■ **Assigned task**:
Please filter the data below down to the lines holding the string "width".
***** Records to use
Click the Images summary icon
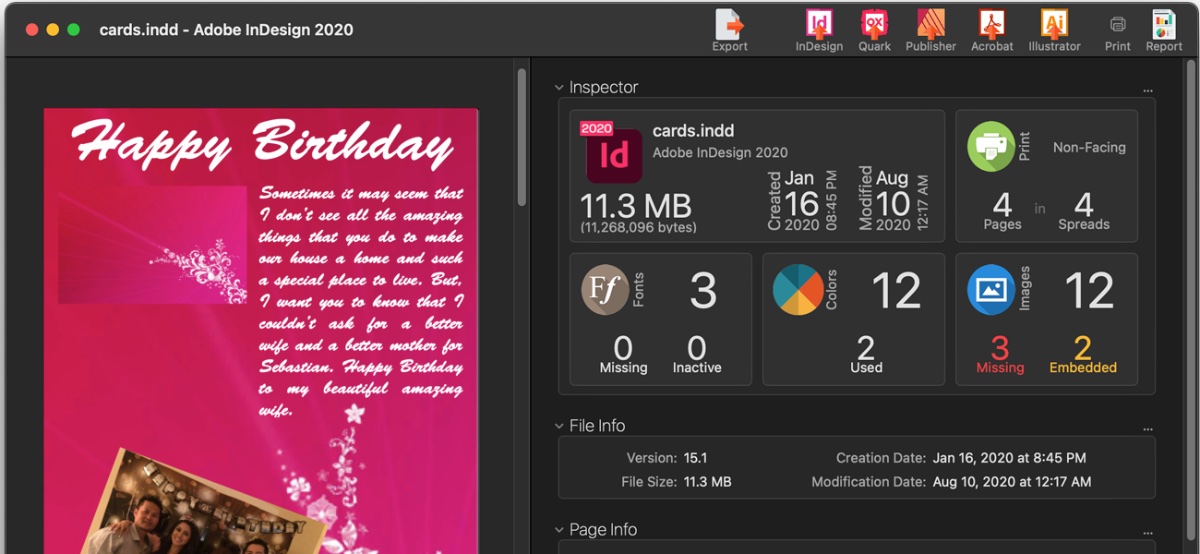1200x554 pixels. tap(991, 290)
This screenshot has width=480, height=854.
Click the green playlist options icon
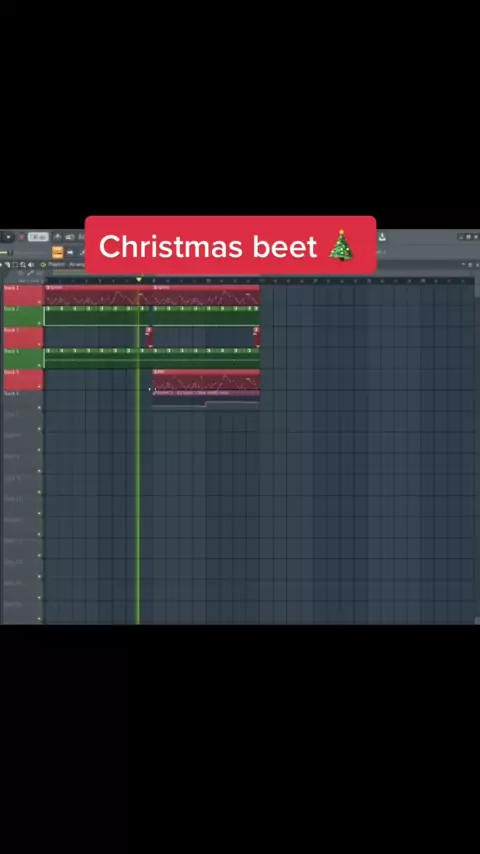coord(44,265)
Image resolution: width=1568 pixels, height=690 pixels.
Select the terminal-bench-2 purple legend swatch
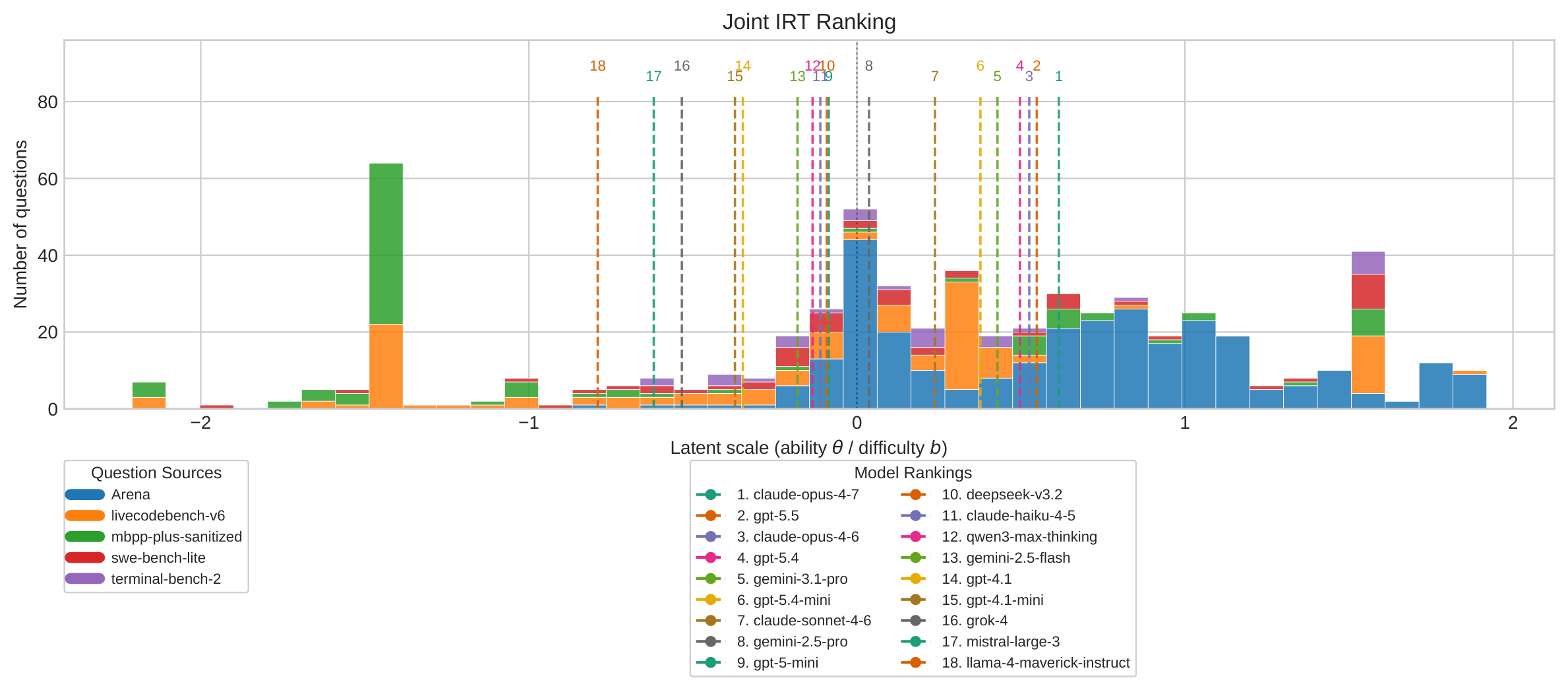85,579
**********
■ **Solved exercise**:
This screenshot has width=480, height=854.
Image resolution: width=1568 pixels, height=690 pixels.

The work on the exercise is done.